Making money talk nicely: Biodiversity impact assessment for investors
This study compares eight biodiversity impact assessment tools used by investors. It finds low consistency in company rankings due to non-standardised methods, weak transparency and limited validation, concluding that reliance on single tools risks mispricing nature-related financial risk and calling for improved disclosures and spatially explicit approaches.
Please login or join for free to read more.
OVERVIEW
Abstract
This report examines how investors assess corporate biodiversity impacts in response to growing disclosure expectations under the Global Biodiversity Framework Target 15 and frameworks such as the TNFD. It compares eight widely used biodiversity impact assessment tools applied to large listed companies and evaluates their methodological foundations and outputs. The study finds substantial inconsistency in results, raising concerns about their reliability for investment decision-making.
Introduction
Biodiversity loss poses material financial risk, with over half of global GDP moderately or highly dependent on nature. Despite this, around US$7 trillion is invested annually in activities that harm biodiversity. Investors are increasingly expected to identify and manage nature-related risks, yet existing frameworks provide limited guidance on how to measure biodiversity impacts. As a result, investors rely on a growing range of proprietary tools, creating uncertainty about comparability, accuracy and decision-usefulness.
Results
From more than 212 tools listed in the TNFD catalogue, eight were analysed in depth. These tools use distinct methodological approaches, including life cycle assessment-based models, supply-chain extinction risk metrics, ecosystem footprinting and composite scoring frameworks. Documentation and transparency varied widely, particularly around data sources, modelling assumptions and links between economic activity and ecological outcomes.

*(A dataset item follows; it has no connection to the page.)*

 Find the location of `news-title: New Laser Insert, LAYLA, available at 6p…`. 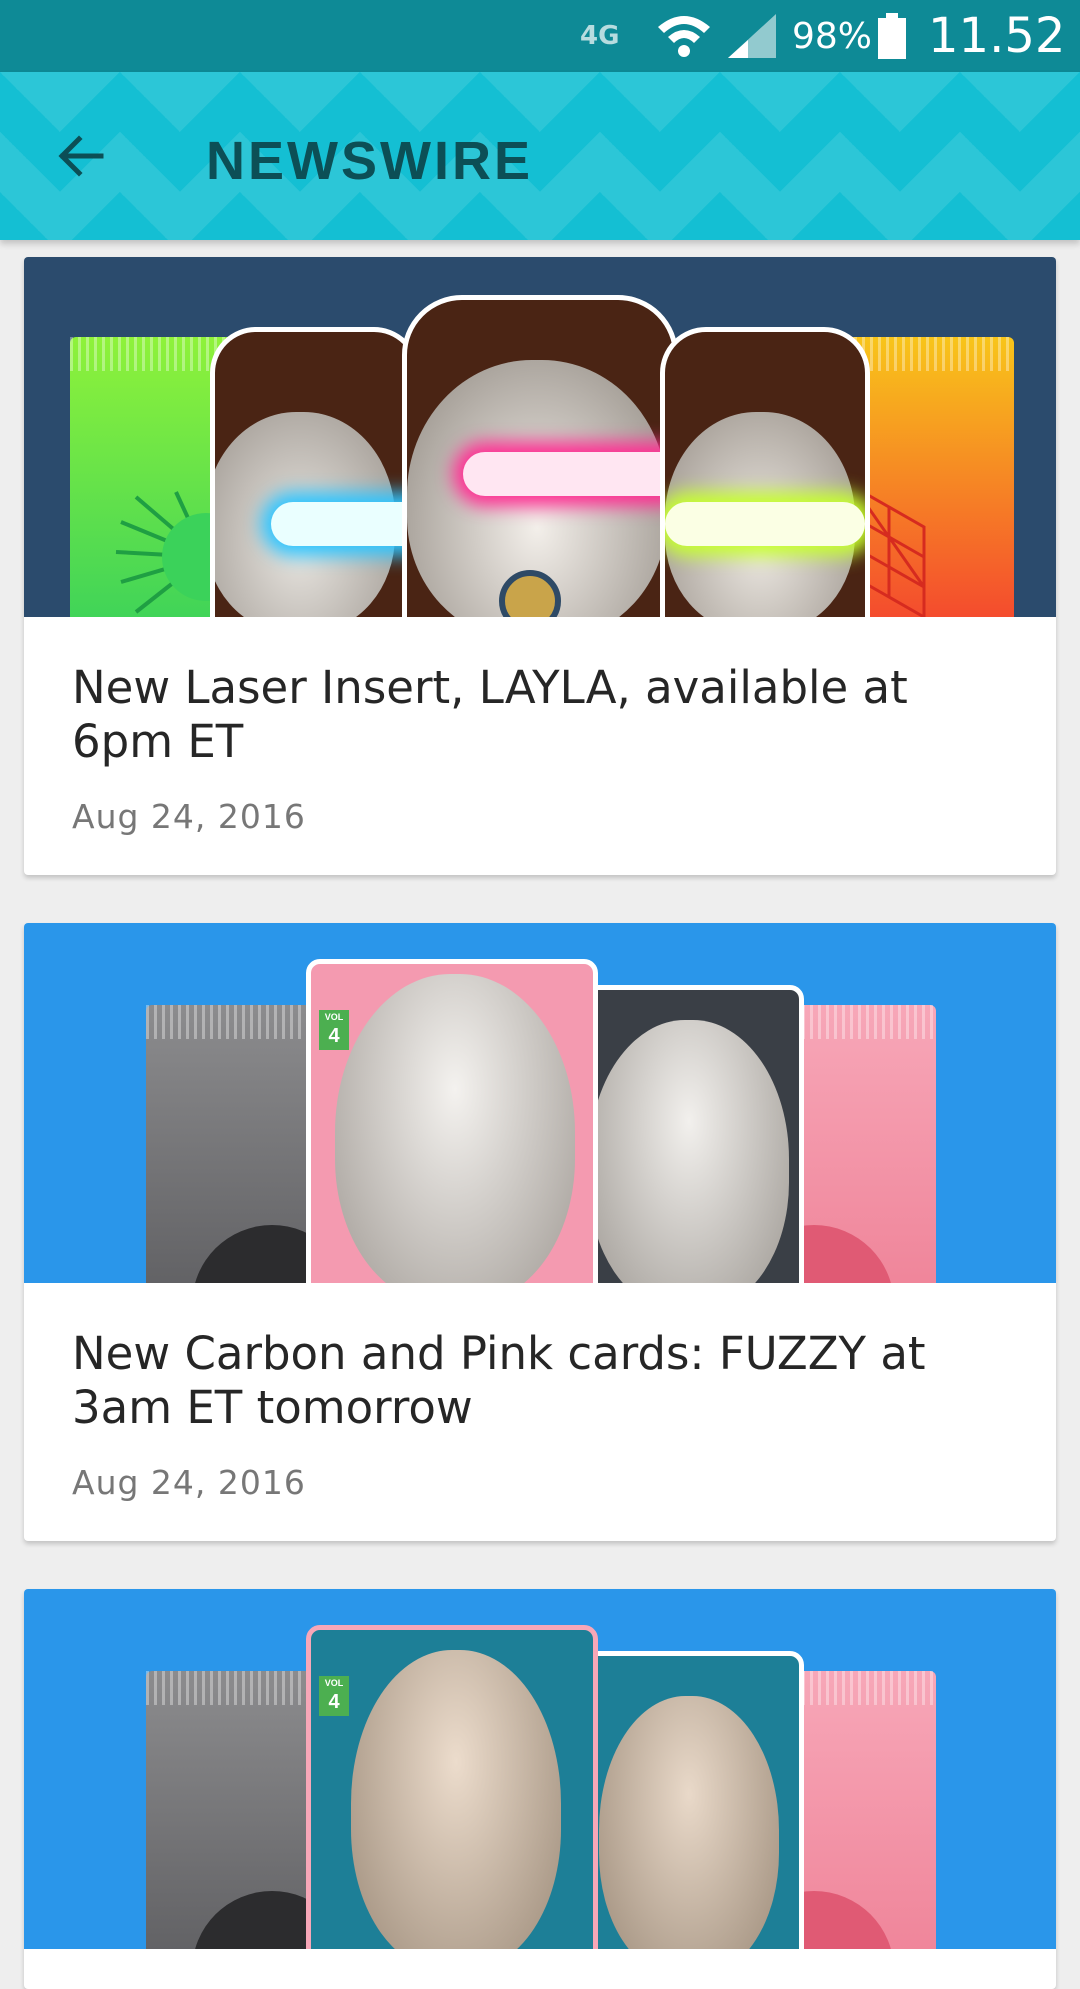

news-title: New Laser Insert, LAYLA, available at 6p… is located at coordinates (490, 714).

When applied to S&P 500 companies, biodiversity impact rankings showed low to moderate correlation across most tools. Using aggregate impact metrics, only a few tool pairings showed strong alignment, with correlation coefficients as high as 0.87, while many others were below 0.5. Correlations declined further when impacts were normalised by revenue, indicating that methodological differences become more pronounced when company size is removed as a driver.

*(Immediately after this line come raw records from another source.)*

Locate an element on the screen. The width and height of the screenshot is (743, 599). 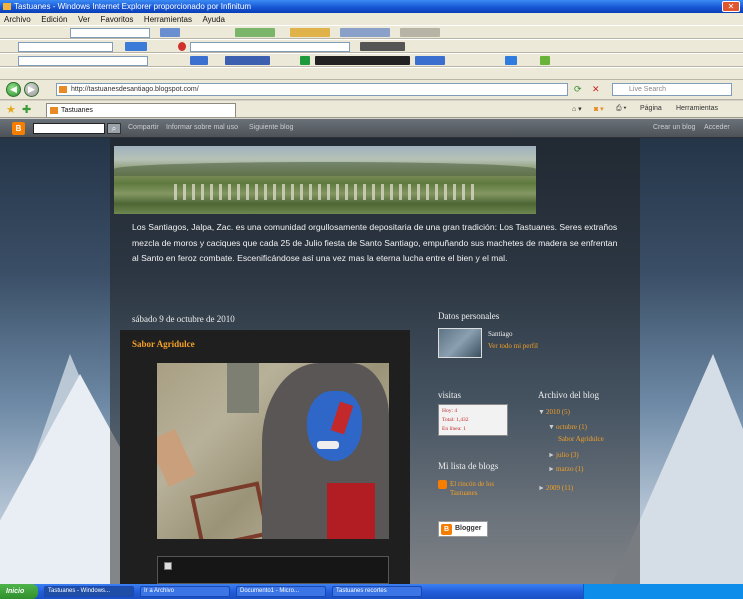
archive-item: ▼2010 (5) is located at coordinates (554, 411).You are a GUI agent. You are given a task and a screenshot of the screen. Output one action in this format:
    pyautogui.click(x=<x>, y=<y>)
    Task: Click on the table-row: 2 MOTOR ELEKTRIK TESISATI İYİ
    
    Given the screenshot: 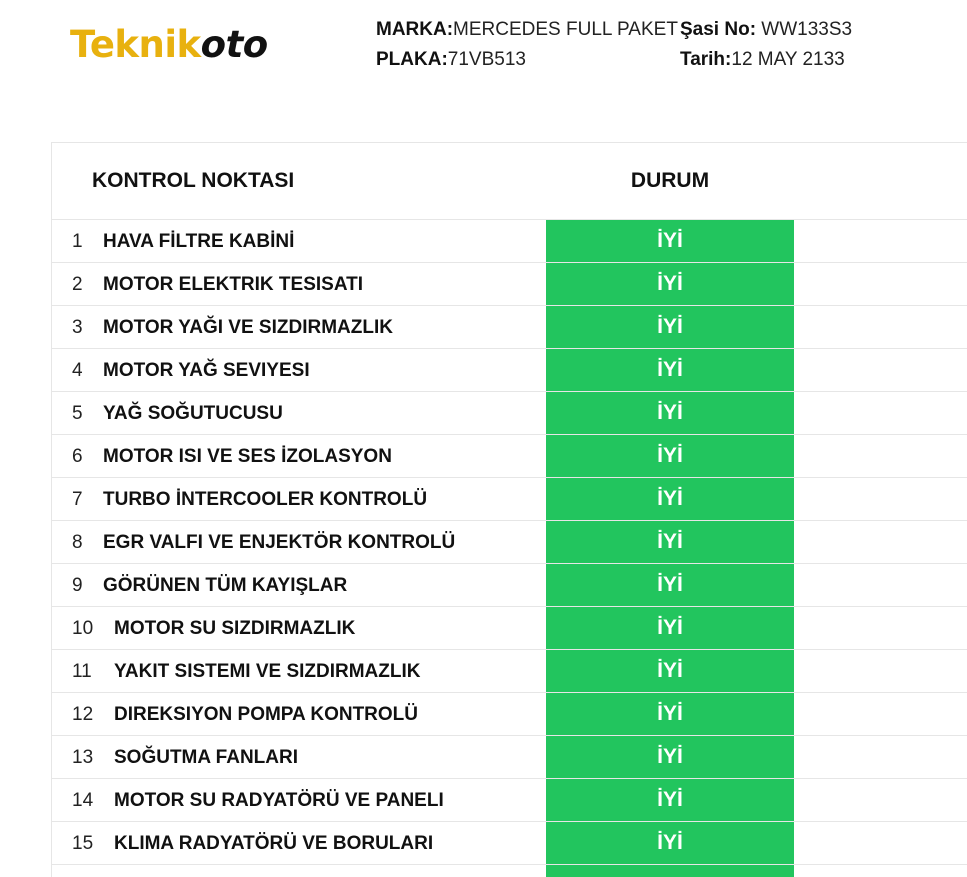 What is the action you would take?
    pyautogui.click(x=510, y=284)
    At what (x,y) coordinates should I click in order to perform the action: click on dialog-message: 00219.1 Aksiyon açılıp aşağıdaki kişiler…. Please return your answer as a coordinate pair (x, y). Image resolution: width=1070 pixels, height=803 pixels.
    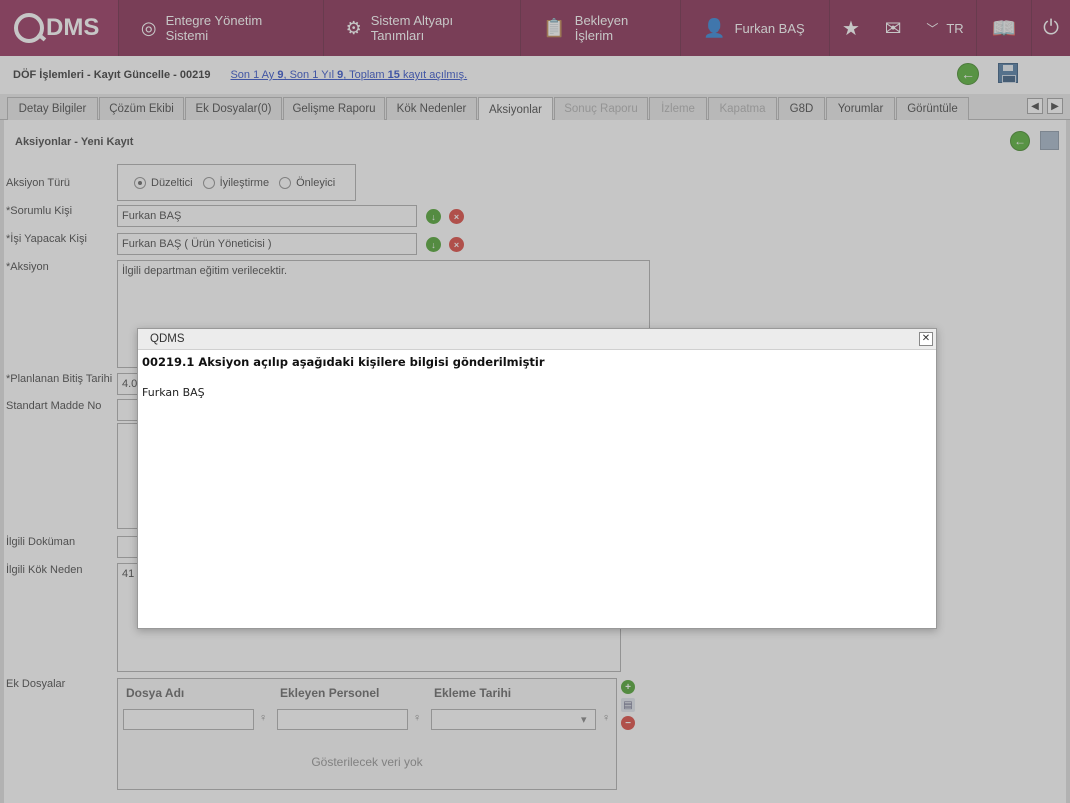
    Looking at the image, I should click on (344, 362).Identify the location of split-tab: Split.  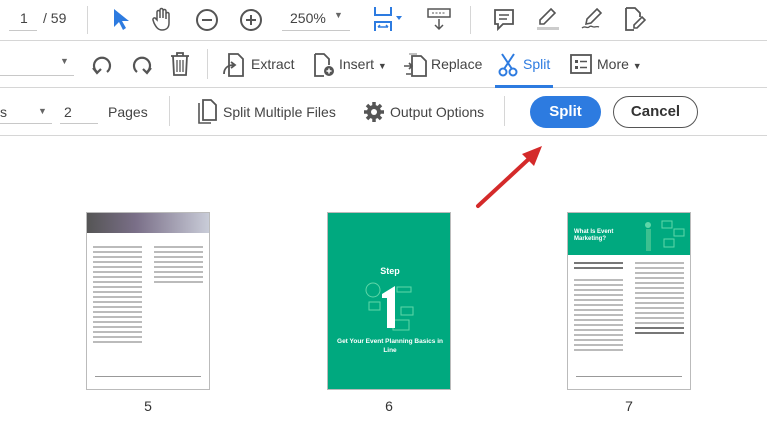
(536, 64).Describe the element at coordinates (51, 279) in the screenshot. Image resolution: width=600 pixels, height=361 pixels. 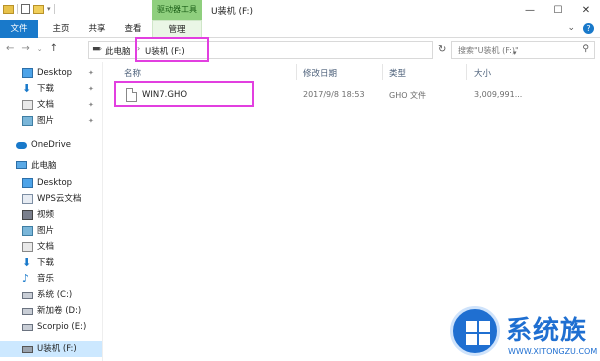
I see `sidebar-item-music: ♪ 音乐` at that location. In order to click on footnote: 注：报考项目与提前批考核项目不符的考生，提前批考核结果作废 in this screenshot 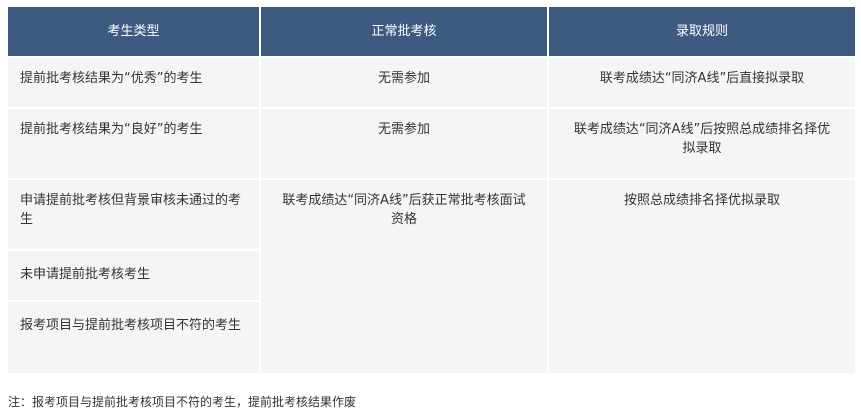, I will do `click(182, 402)`.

No single company consistently appeared among the top ten most impactful firms across all tools. Agreement across tools was limited, with some producing entirely unique lists. Sector-level results also varied: Financials were generally rated as lowest impact and Energy as highest, but within-sector variation often exceeded differences between sectors. Methodological choices, such as whether tools include upstream and downstream impacts or rely on LC-Impact or GLOBIO models, materially influenced rankings across eight of eleven GICS sectors.
Discussion
The divergence in results reflects fundamental differences in how tools source corporate data, model environmental pressures and translate these pressures into biodiversity outcomes. None of the tools assessed have been validated against independent benchmarks, making it impossible to determine which estimates are most accurate. This creates a risk that investors using different tools may reach contradictory conclusions about biodiversity risk, undermining comparability, engagement strategies and product credibility.
The findings also challenge assumptions about inherently high- or low-impact sectors. Significant overlap exists between sectors, with many companies in traditionally lower-impact sectors ranking above the median firm in higher-impact sectors. This limits the usefulness of broad sector screening without firm-level scrutiny. Inconsistent rankings also weaken the effectiveness of stewardship and advocacy efforts that rely on identifying high-impact companies.
Opportunities for improvement
The report identifies four priority areas for strengthening biodiversity impact assessment. First, greater transparency and reproducibility are required, including public documentation of assumptions, data sources and workflows. Second, improved spatially explicit data on where firms operate and what activities occur at each site is critical to link impacts to affected species and ecosystems. Third, reliance on expenditure-based input–output models can distort results and may misrepresent firms using higher-cost sustainable inputs. Regulatory incentives may be needed to improve corporate data disclosure. Fourth, existing life cycle impact models lack spatial resolution and ecological specificity, suggesting the need for bottom-up, site-level approaches that integrate species distribution and ecosystem data.
Study limitations
Access to proprietary methodologies was limited, constraining replication and explanatory power. The regression model explained only around 40% of variation in rankings, indicating that unobserved modelling choices remain influential. These limitations reinforce the need for standardised documentation and independent validation.
Next steps
In the near term, investors should exercise caution when interpreting firm-level biodiversity scores and focus on measuring direct pressures such as emissions, land use and water use. Longer term, collaboration between investors, researchers and tool providers is needed to improve data quality, transparency and methodological rigour so that biodiversity risks can be more reliably priced and managed in financial markets.